Re: npf and source routing

[Mouse <mouse%Rodents-Montreal.ORG@localhost>]

>> Sounds like what srt is designed for.  (If srt has survived to the
>> version you're using, that is.)
> srt is still here.  But the documentation isn't very explicit on
> setup; how do you force outgoing packets to go through srt ?
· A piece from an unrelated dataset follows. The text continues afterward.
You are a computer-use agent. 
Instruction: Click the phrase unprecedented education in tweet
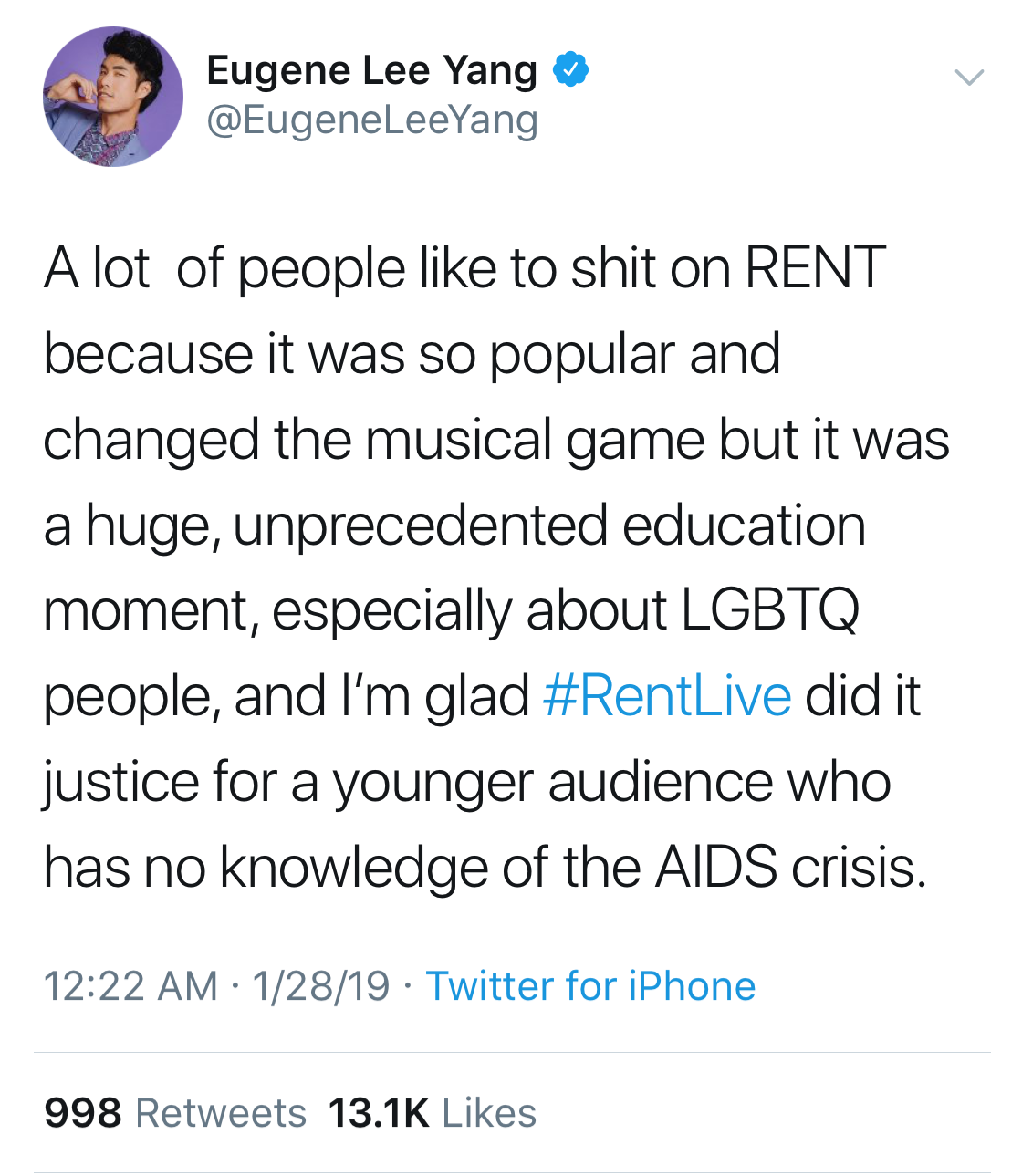tap(549, 526)
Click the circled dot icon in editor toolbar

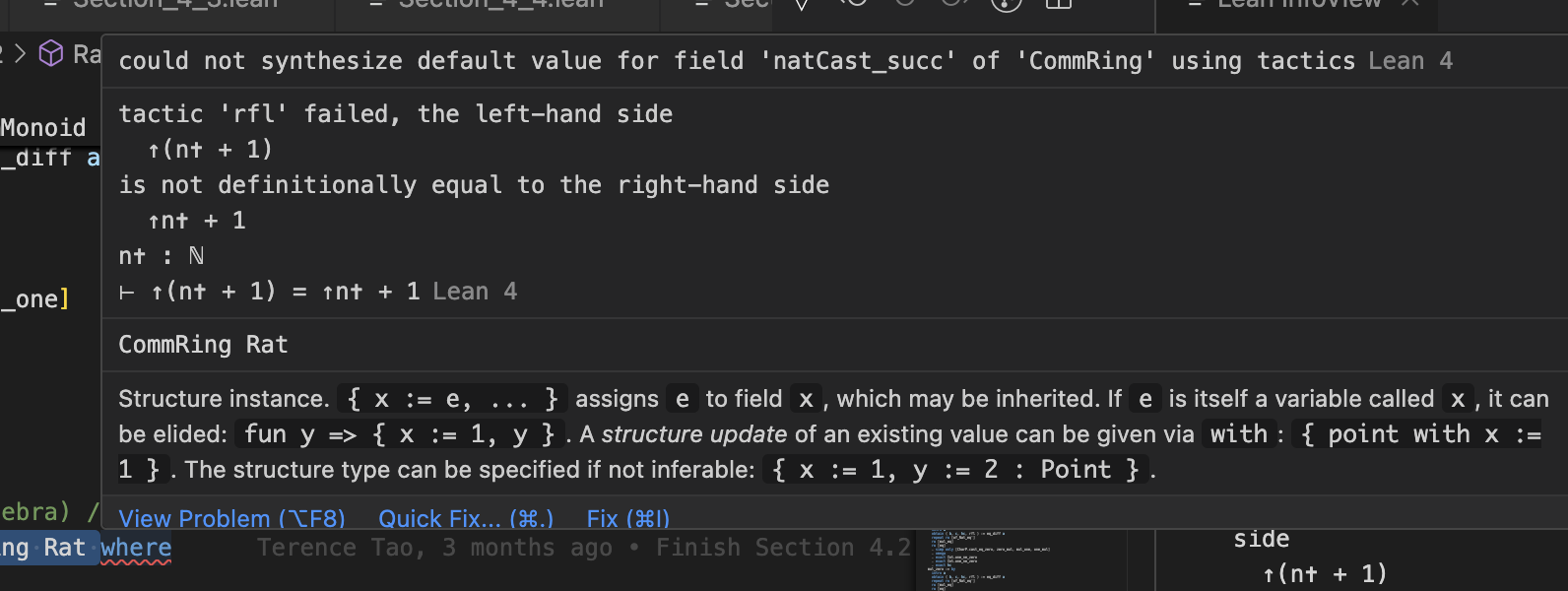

The same way you get outgoing traffic to use any other interface.  I
typically do it by establishing a route out the srt interface,
something like

	ifconfig srt0 my.ad.dre.ss 10.255.255.254
	route add default 10.255.255.254
	...srtconfig commands to set up srt0...

(I usually use srt0 for my default route.  Change the route add as
appropriate.)

If I assume a setup like

	vlan0	10.0.0.2/24, upstream at 10.0.0.1
	vlan1	172.16.0.2/24, upstream at 172.16.0.1

with connections I initiate using the vlan0 address, then my first cut
would be something like

	...set up vlan0 and vlan1...
	ifconfig srt0 10.0.0.2 10.255.255.254
	route add default 10.255.255.254
	srtconfig srt0 set 0 10.0.0.0/24 vlan0 10.0.0.1
	srtconfig srt0 set 1 172.16.0.0/24 vlan1 172.16.0.1

The choice of 10.0.0.2 as the srt0 address is because connections this
host initiates will, at least in my experience, use the primary address
of the interface the default route points out as their address, and I
assumed host-initiated connections should use the vlan0 address.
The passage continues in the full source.